-------- RECORDS FOR THE TASK --------
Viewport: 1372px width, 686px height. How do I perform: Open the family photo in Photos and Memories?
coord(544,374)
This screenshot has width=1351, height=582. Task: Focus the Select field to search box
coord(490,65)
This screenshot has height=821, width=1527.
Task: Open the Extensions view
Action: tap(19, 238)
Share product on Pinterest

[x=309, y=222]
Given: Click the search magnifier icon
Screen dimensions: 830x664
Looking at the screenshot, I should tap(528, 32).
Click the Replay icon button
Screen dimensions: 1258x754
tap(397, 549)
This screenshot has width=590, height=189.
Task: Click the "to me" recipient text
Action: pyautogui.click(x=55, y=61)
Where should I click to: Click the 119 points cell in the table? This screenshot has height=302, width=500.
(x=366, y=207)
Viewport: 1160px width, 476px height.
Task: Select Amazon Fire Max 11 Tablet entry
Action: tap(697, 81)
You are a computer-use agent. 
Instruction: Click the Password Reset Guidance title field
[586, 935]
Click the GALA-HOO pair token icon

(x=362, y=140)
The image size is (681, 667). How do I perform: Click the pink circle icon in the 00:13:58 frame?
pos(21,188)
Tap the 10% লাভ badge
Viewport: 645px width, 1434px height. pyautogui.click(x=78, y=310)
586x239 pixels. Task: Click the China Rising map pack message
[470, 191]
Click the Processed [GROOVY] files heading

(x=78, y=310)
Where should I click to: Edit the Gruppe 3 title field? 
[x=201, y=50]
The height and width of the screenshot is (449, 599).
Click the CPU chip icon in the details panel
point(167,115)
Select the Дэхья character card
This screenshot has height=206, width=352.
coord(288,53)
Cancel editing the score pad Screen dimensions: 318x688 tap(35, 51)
--------
WORK TASK
Transcribe exactly, and only, the lines that extend from the one containing "Where should I click to: Edit" to the end of the records above, inclusive of both.

REPLY
Where should I click to: Edit the Gruppe 3 title field? 
[x=201, y=50]
The height and width of the screenshot is (449, 599).
Click the CPU chip icon in the details panel
point(167,115)
Select the Дэхья character card
This screenshot has height=206, width=352.
coord(288,53)
Cancel editing the score pad Screen dimensions: 318x688 tap(35, 51)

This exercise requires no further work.